Der zweite Kampfherr kam nun auch näher, doch bevor er dem Biest noch irgendeinen Schaden zufügen konnte, schlitzte die Omnikatze ihm mit ihren Klauen die Kehle auf. Der Krieger ging zu Boden, seine Hände um den Hals geklammert, Blut sickerte durch seine Finger.
Die bluthungrige Menge jubelte.
Die Katze fauchte und traf Ceres mit solch einer Wucht, dass sie durch die Luft flog und auf den Boden prallte. Beim Aufprall glitt ihr das Schwert aus der Hand und landete einen Meter neben ihre.
Ceres’ Lungen waren wie zugeschnürt. Nach Luft japsend drehte sich ihr der Kopf und sie versuchte sich auf ihren Füßen und Händen fortzubewegen, doch schnell kippte sie wieder um.

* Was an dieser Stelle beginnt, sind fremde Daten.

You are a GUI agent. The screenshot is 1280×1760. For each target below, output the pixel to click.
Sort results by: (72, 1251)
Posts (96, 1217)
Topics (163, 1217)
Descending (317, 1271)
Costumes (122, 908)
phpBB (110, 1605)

Atemlos lag sie dort mit dem Gesicht gegen den rauen Sand gepresst. Sie sah wie die Omnikatze sich nun auf Sartes zubewegte. Ihren Bruder in solch einer hilflosen Position sehend entfachte das Feuer in ihr. Sie zwang ihr Lungen sich zu öffnen und erkannte in vollkommener Klarheit was sie zu tun hatte um ihren Bruder zu retten.

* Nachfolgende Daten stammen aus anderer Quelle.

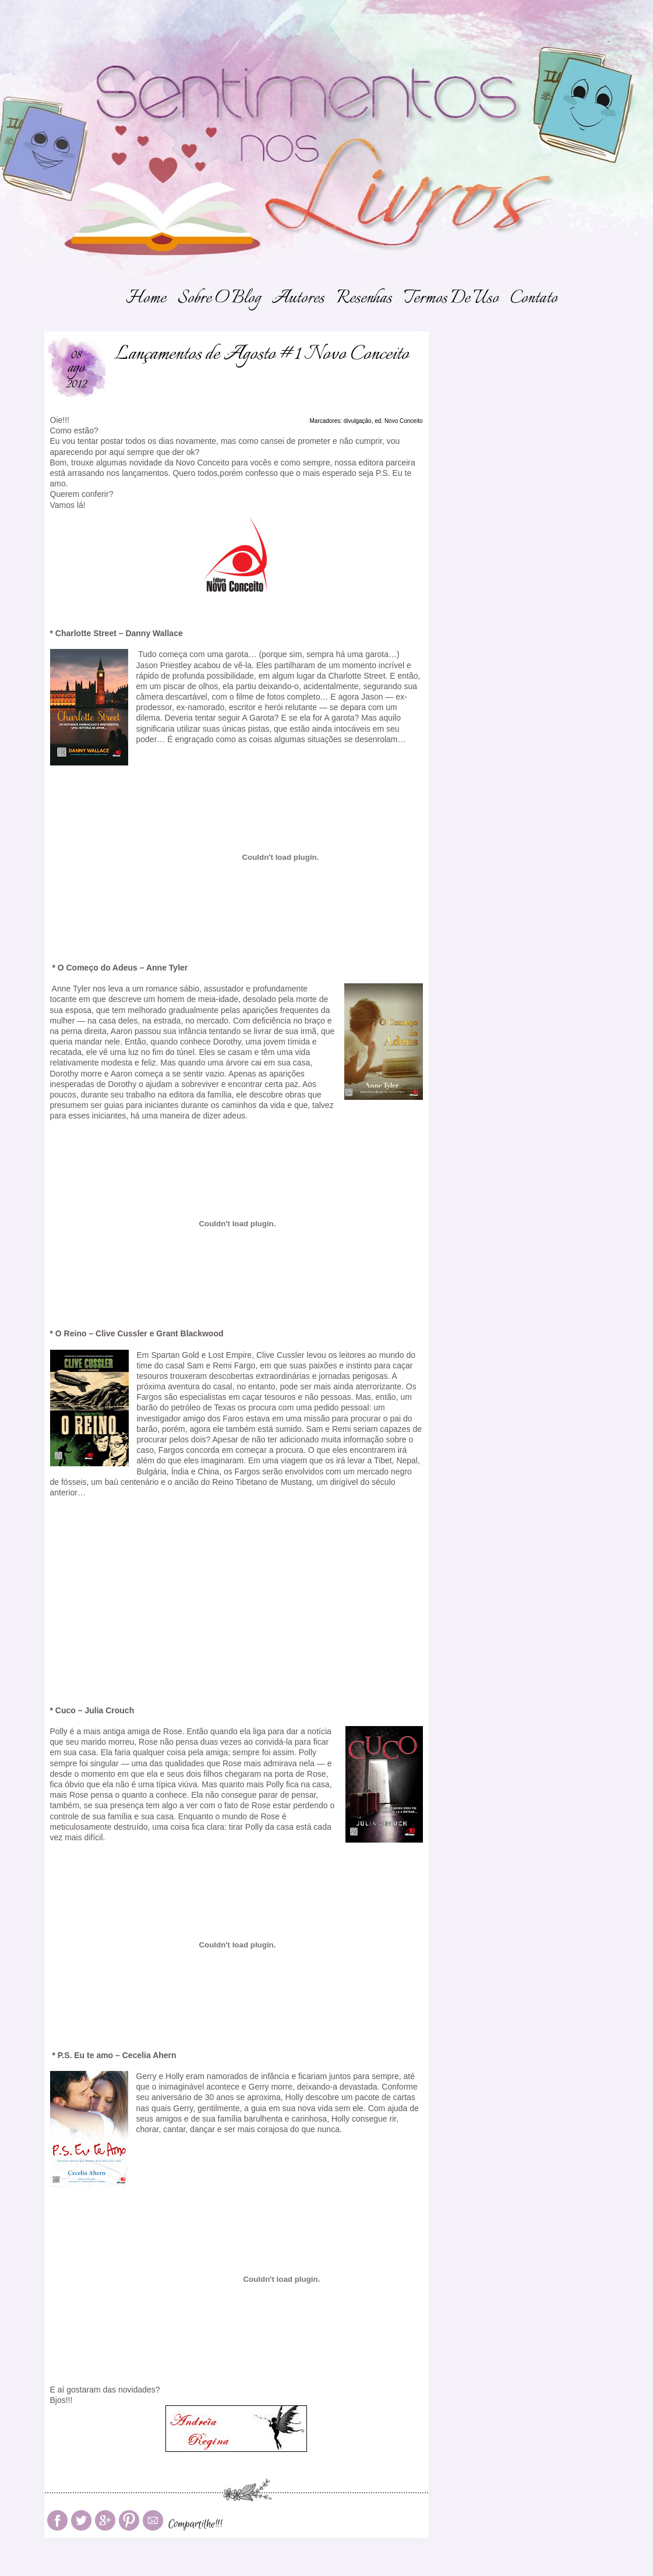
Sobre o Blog (219, 298)
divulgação (358, 421)
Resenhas (364, 298)
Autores (298, 298)
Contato (533, 298)
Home (146, 298)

Energie schoss durch ihren Körper und gab ihr Kraft. Sie stand auf, nahm das Schwert und preschte so schnell nach vorne auf das Biest zu, dass sie glaubte zu fliegen.
Das Biest war jetzt noch drei Meter von ihr entfernt. Zweieinhalb, zwei, einen Meter.

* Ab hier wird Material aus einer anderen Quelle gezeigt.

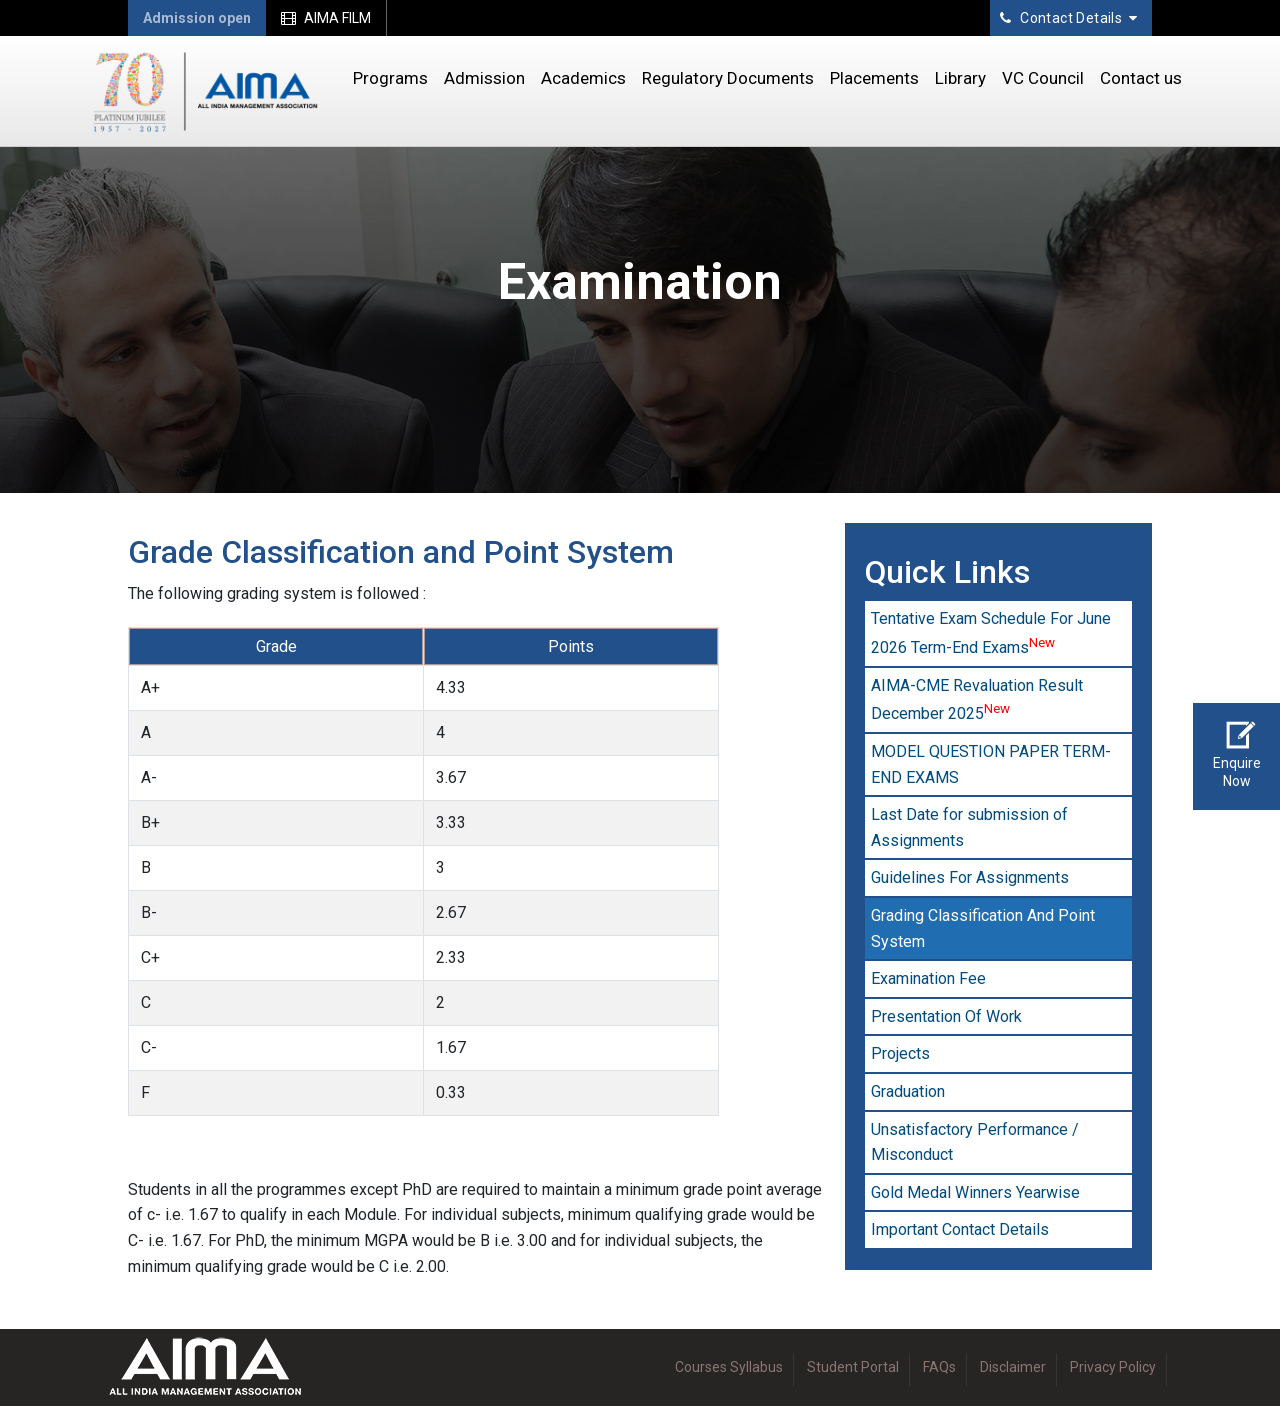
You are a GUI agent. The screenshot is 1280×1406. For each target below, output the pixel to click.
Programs (390, 78)
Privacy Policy (1113, 1367)
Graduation (908, 1091)
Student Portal (853, 1367)
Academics (583, 78)
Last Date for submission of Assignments (969, 827)
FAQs (939, 1367)
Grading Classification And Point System (983, 928)
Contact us (1141, 78)
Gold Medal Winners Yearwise (975, 1192)
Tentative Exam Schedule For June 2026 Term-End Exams (991, 633)
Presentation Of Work (946, 1016)
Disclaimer (1013, 1367)
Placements (874, 78)
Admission (484, 78)
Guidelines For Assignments (970, 877)
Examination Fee (928, 978)
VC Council (1043, 78)
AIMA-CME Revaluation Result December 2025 (977, 700)
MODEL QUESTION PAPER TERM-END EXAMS (991, 764)
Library (960, 78)
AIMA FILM (326, 18)
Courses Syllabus (729, 1367)
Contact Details (1068, 18)
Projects (900, 1053)
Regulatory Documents (728, 78)
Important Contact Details (960, 1229)
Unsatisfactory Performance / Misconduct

Ceres biss die Zähne zusammen und schwang sich auf den Rücken des Biests. Sie grub entschlossen ihre Finger in das borstige Fell des Tieres und versuchte es von ihrem Bruder abzulenken.
Die Omnikatze stellte sich auf seinen Hinterpfoten und versuchte Ceres mit aller Kraft abzuwerfen. Aber Ceres’ eiserner Griff und ihr Entschlossenheit waren stärker als die Versuche des Tieres sie abzuschütteln.
Als das Tier wieder auf seine Viere fiel, nutze Ceres die Gelegenheit. Sie hob ihr Schwert in die Luft und stach dem Tier in den Nacken.
Das Tier kreischte und stellte sich erneut auf. Die Menge kochte.
Es schwang seine Tatze nach hinten und durchbohrte Ceres’ Rücken. Ceres schrie vor Schmerzen, denn die Klauen fühlten sich so an, als hätte jemand Dolche in ihren Rücken gestoßen. Die Omnikatze bekam sie zu fassen und schleuderte sie gegen die Mauer. Sie landete zwei Meter neben Sartes.
„Ceres!“ schrie Sartes.
Ihre Ohren rauschten und Ceres hatte Mühe aufrecht zu sitzen. Ihr Hinterkopf pochte und etwas Warmes rann ihren Nacken hinab. Doch sie hatte keine Zeit herauszufinden wie schlimm die Wunde war. Die Omnikatze setzte bereits zum nächsten Angriff auf sie an.
Schon war die Katze vor ihr und Ceres’ Optionen erschöpft. Ohne überhaupt nachzudenken, hob sie ihre Hand und hielt sie mit der Handinnenfläche nach außen gestreckt vor sich. Sie glaubte, dass es das letzte war was sie sehen würde.
Doch gerade als die Omnikatze sich auf sie stürzen wollte, spürte Ceres wie ein Feuerball in ihrer Brust entflammte und plötzlich fühlte sie einen Energieball aus ihrer Hand schießen.
Das Biest gefror im Flug.
Es krachte auf den Boden und kam rutschend auf seinen Beinen zum stehen. Ceres hielt den Atem an und erwartete, dass das Tier nun gleich wieder zu sich kommen und ihr den Rest geben würde. Doch es stand einfach nur dort und bewegte sich nicht.
Verblüfft starrte Ceres auf ihre Hand. Die Menge hatte nicht gesehen was da aus ihrer Hand gekommen war und so dachte sie, dass Ceres das Tier wahrscheinlich mit ihrem Schwert erstochen hatte. Aber sie wusste es besser. Eine geheimnisvolle Kraft war ihrer Hand entwichen und hatte das Biest augenblicklich getötet. Was war das für eine Kraft gewesen? Es war das erste Mal, dass ihr so etwas passiert war und sie war sich nicht sicher, was sie davon halten sollte.
Wer war sie, dass sie solche Kräfte besaß?
Ängstlich ließ sie ihre Hand sinken.
Zögernd hob sie den Blick und sah, dass das Stadion verstummt war.
Und sie fragte sich nur, ob sie es auch gesehen hatten?